Esse é um dos muitos projetos que vêm em resposta ao apelo de ruralistas para frear as operações do Instituto Brasileiro do Meio Ambiente e dos Recursos Naturais Renováveis (Ibama) por todo o país. Movimentos de produtores rurais apontam aumento de multas e embargos de terras com desmatamento, mas utilizando imagens de satélite. A detecção de crimes ambientais, no entanto, ainda conta com outros mecanismos de cruzamento de dados e informações.

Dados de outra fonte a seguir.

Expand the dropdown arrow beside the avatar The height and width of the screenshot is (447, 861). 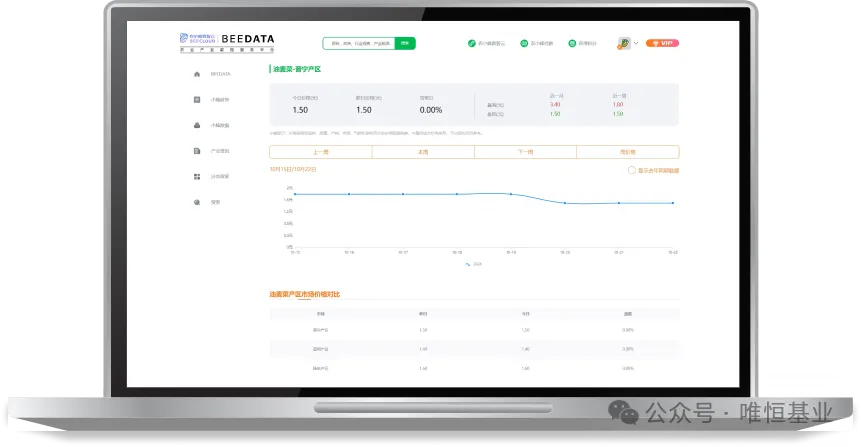click(636, 43)
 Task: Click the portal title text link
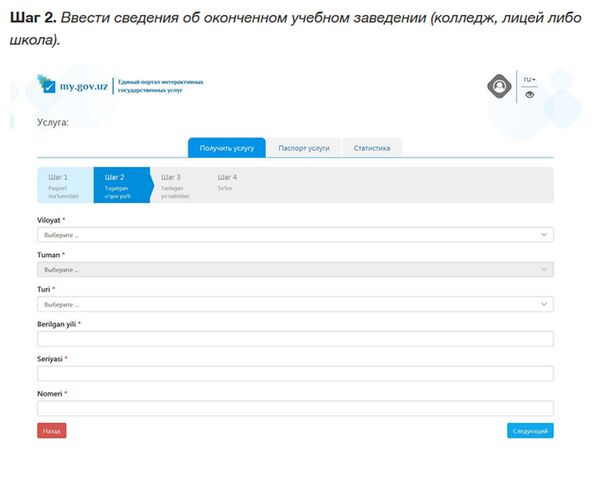160,84
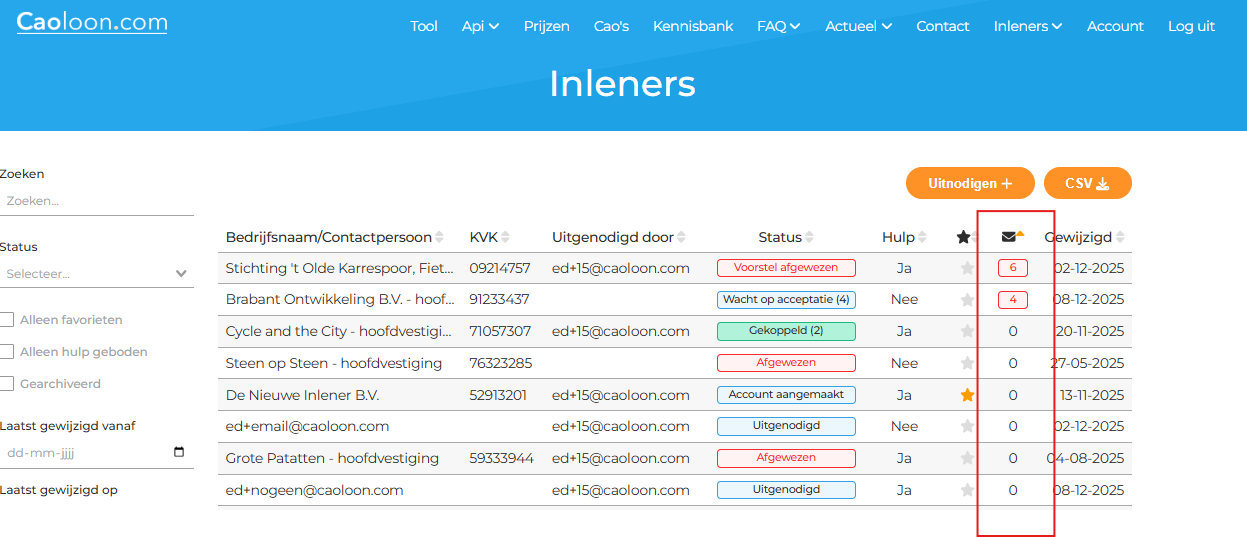The width and height of the screenshot is (1247, 537).
Task: Click the Zoeken search field
Action: [x=96, y=201]
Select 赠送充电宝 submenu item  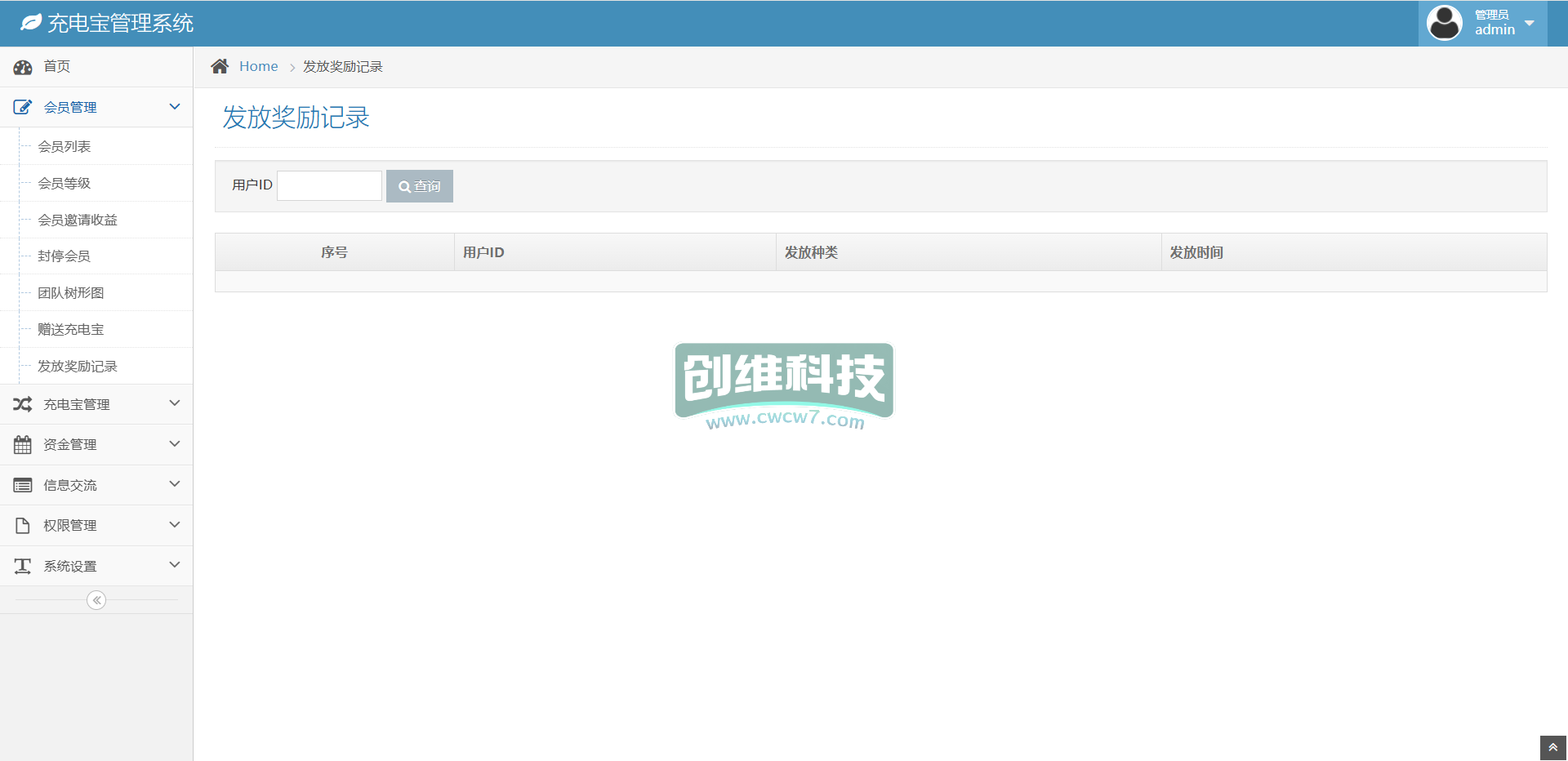click(71, 330)
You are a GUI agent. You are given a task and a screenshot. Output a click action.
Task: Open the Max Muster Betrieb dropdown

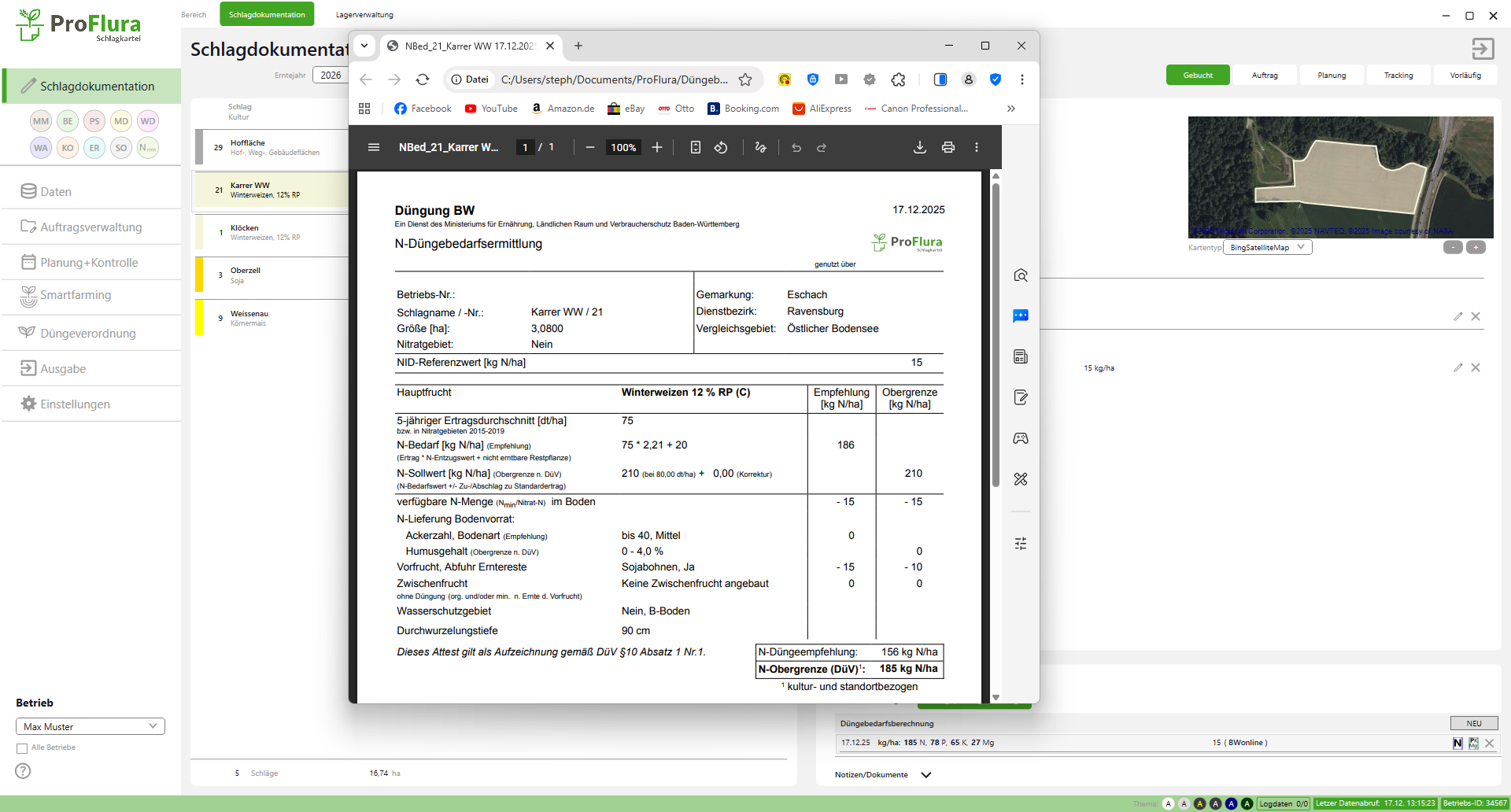(x=90, y=726)
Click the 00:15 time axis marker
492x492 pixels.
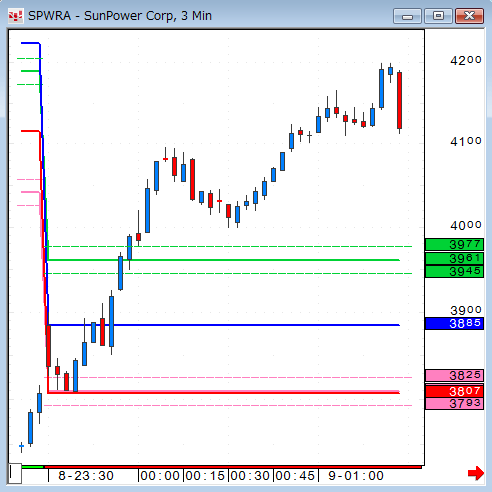(x=205, y=476)
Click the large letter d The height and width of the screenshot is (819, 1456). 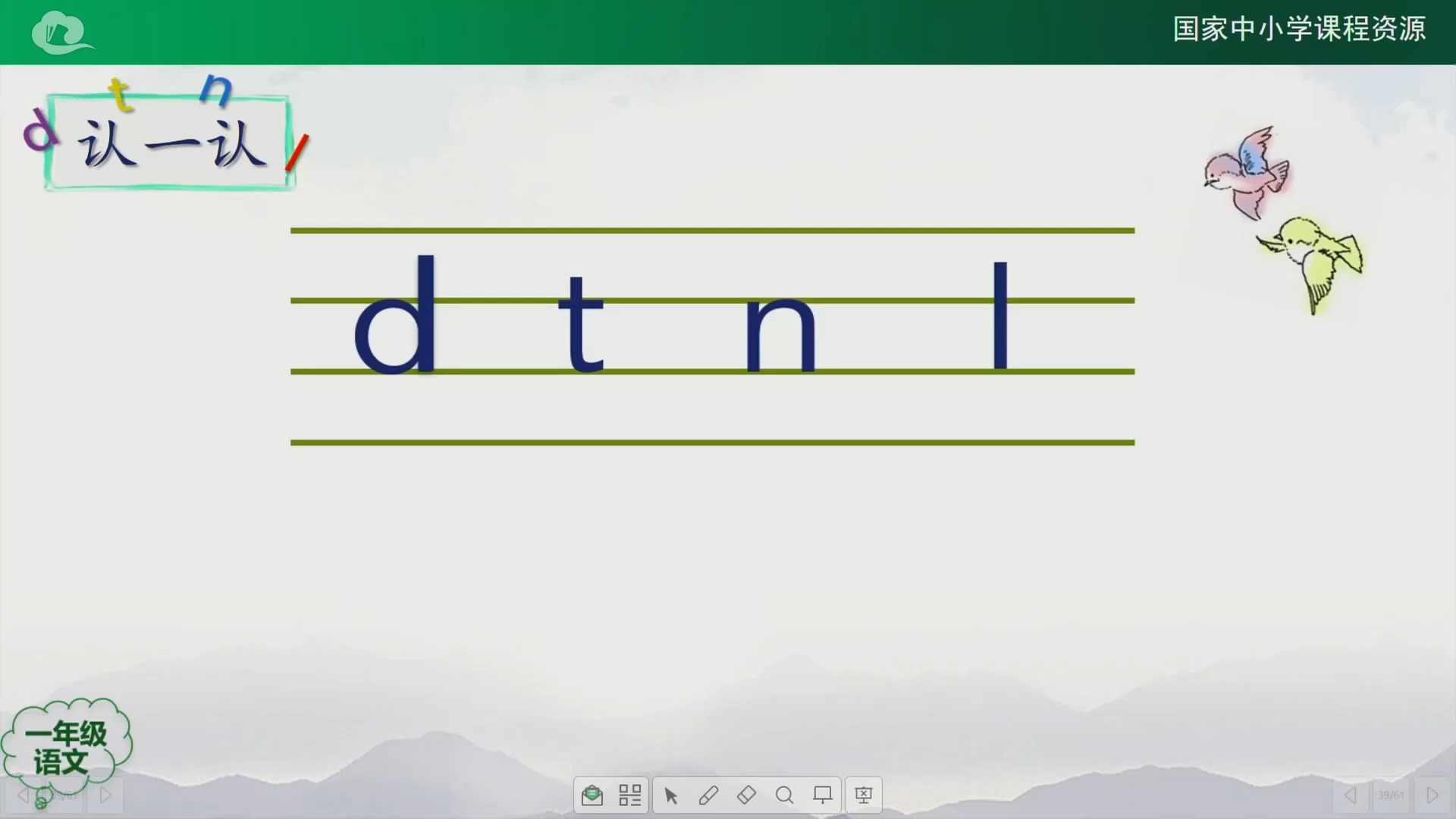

Para derrubar o embargo, o proprietário precisa provar que tem permissão para a supressão vegetal.
O PL 2.564/25 determina que as medidas administrativas cautelares aplicadas “não poderão ser utilizadas como instrumento de antecipação das sanções previstas”. Ainda segundo o texto da proposta, “Fica vedada a imposição de embargo baseado exclusivamente em detecção remota de infração decorrente de supressão de vegetação, sendo garantida a notificação prévia do autuado para prestar esclarecimentos em prazo razoável antes da imposição da medida”.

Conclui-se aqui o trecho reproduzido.